> Task requirements
Repeat the entries that appear below, exactly and in full.

========

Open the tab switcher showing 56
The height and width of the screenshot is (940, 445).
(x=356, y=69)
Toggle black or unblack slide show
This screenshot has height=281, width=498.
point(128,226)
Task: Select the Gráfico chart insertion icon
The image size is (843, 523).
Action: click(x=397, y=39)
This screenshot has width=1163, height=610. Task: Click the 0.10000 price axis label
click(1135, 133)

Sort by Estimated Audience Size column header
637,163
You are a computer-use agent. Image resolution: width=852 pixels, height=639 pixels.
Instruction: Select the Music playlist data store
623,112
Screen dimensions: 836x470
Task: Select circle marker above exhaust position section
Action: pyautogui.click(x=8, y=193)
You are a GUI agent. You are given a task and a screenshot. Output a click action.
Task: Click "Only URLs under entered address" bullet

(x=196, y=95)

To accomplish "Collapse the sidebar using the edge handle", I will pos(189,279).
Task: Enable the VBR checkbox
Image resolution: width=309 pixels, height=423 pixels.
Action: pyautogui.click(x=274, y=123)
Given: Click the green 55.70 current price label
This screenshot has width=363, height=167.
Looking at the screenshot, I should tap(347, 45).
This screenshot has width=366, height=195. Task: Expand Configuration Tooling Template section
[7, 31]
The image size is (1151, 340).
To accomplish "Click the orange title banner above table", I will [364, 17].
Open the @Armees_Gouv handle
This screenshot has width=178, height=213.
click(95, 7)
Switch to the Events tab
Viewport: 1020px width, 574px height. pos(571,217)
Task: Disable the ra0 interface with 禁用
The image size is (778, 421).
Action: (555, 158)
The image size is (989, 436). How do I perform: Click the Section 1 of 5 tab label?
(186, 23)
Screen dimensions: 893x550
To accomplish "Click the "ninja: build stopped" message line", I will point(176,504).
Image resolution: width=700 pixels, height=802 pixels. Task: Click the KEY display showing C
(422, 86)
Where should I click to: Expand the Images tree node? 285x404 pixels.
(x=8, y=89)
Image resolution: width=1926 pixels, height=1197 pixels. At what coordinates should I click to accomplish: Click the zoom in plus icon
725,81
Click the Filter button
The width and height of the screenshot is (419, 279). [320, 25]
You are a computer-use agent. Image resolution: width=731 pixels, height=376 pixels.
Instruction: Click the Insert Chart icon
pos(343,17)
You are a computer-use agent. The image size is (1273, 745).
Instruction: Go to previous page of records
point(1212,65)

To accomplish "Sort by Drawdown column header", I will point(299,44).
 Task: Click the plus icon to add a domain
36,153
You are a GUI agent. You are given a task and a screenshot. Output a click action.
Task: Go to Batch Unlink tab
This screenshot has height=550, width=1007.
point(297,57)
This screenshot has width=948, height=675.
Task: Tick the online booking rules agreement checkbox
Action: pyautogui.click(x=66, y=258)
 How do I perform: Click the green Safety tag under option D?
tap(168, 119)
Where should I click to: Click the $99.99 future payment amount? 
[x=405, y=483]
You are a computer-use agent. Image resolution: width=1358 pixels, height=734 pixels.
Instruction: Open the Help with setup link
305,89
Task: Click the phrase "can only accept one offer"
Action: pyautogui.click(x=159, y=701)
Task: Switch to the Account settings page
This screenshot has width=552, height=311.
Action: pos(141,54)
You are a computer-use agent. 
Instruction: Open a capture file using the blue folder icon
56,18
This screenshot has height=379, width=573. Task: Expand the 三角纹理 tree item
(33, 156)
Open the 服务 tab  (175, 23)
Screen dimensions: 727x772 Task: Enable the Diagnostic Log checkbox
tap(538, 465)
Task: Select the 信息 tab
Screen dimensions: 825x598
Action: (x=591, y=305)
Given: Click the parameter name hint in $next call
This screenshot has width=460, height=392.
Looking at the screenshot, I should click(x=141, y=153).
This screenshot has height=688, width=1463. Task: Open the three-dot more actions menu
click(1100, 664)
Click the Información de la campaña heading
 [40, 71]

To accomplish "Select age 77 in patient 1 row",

========

> Result of the task
Open the tab switcher showing 56
The height and width of the screenshot is (940, 445).
(x=356, y=69)
Toggle black or unblack slide show
This screenshot has height=281, width=498.
point(128,226)
Task: Select the Gráfico chart insertion icon
The image size is (843, 523).
Action: click(x=397, y=39)
This screenshot has width=1163, height=610. Task: Click the 0.10000 price axis label
click(1135, 133)

Sort by Estimated Audience Size column header
637,163
You are a computer-use agent. Image resolution: width=852 pixels, height=639 pixels.
Instruction: Select the Music playlist data store
623,112
Screen dimensions: 836x470
Task: Select circle marker above exhaust position section
Action: pyautogui.click(x=8, y=193)
You are a GUI agent. You are given a task and a screenshot. Output a click action.
Task: Click "Only URLs under entered address" bullet

(x=196, y=95)

To accomplish "Collapse the sidebar using the edge handle", I will pos(189,279).
Task: Enable the VBR checkbox
Image resolution: width=309 pixels, height=423 pixels.
Action: pyautogui.click(x=274, y=123)
Given: Click the green 55.70 current price label
This screenshot has width=363, height=167.
Looking at the screenshot, I should tap(347, 45).
This screenshot has width=366, height=195. Task: Expand Configuration Tooling Template section
[7, 31]
The image size is (1151, 340).
To accomplish "Click the orange title banner above table", I will [364, 17].
Open the @Armees_Gouv handle
This screenshot has width=178, height=213.
click(95, 7)
Switch to the Events tab
Viewport: 1020px width, 574px height. pos(571,217)
Task: Disable the ra0 interface with 禁用
The image size is (778, 421).
Action: (555, 158)
The image size is (989, 436). How do I perform: Click the Section 1 of 5 tab label?
(186, 23)
Screen dimensions: 893x550
To accomplish "Click the "ninja: build stopped" message line", I will point(176,504).
Image resolution: width=700 pixels, height=802 pixels. Task: Click the KEY display showing C
(422, 86)
Where should I click to: Expand the Images tree node? 285x404 pixels.
(x=8, y=89)
Image resolution: width=1926 pixels, height=1197 pixels. At what coordinates should I click to accomplish: Click the zoom in plus icon
725,81
Click the Filter button
The width and height of the screenshot is (419, 279). [320, 25]
You are a computer-use agent. Image resolution: width=731 pixels, height=376 pixels.
Instruction: Click the Insert Chart icon
pos(343,17)
You are a computer-use agent. The image size is (1273, 745).
Instruction: Go to previous page of records
point(1212,65)

To accomplish "Sort by Drawdown column header", I will point(299,44).
 Task: Click the plus icon to add a domain
36,153
You are a GUI agent. You are given a task and a screenshot. Output a click action.
Task: Go to Batch Unlink tab
This screenshot has height=550, width=1007.
point(297,57)
This screenshot has width=948, height=675.
Task: Tick the online booking rules agreement checkbox
Action: pyautogui.click(x=66, y=258)
 How do I perform: Click the green Safety tag under option D?
tap(168, 119)
Where should I click to: Click the $99.99 future payment amount? 
[x=405, y=483]
You are a computer-use agent. Image resolution: width=1358 pixels, height=734 pixels.
Instruction: Open the Help with setup link
305,89
Task: Click the phrase "can only accept one offer"
Action: pyautogui.click(x=159, y=701)
Task: Switch to the Account settings page
This screenshot has width=552, height=311.
Action: pos(141,54)
You are a computer-use agent. 
Instruction: Open a capture file using the blue folder icon
56,18
This screenshot has height=379, width=573. Task: Expand the 三角纹理 tree item
(33, 156)
Open the 服务 tab  (175, 23)
Screen dimensions: 727x772 Task: Enable the Diagnostic Log checkbox
tap(538, 465)
Task: Select the 信息 tab
Screen dimensions: 825x598
Action: (x=591, y=305)
Given: Click the parameter name hint in $next call
This screenshot has width=460, height=392.
Looking at the screenshot, I should click(x=141, y=153).
This screenshot has height=688, width=1463. Task: Open the three-dot more actions menu
click(1100, 664)
Click the Información de la campaña heading
 [40, 71]

To accomplish "Select age 77 in patient 1 row",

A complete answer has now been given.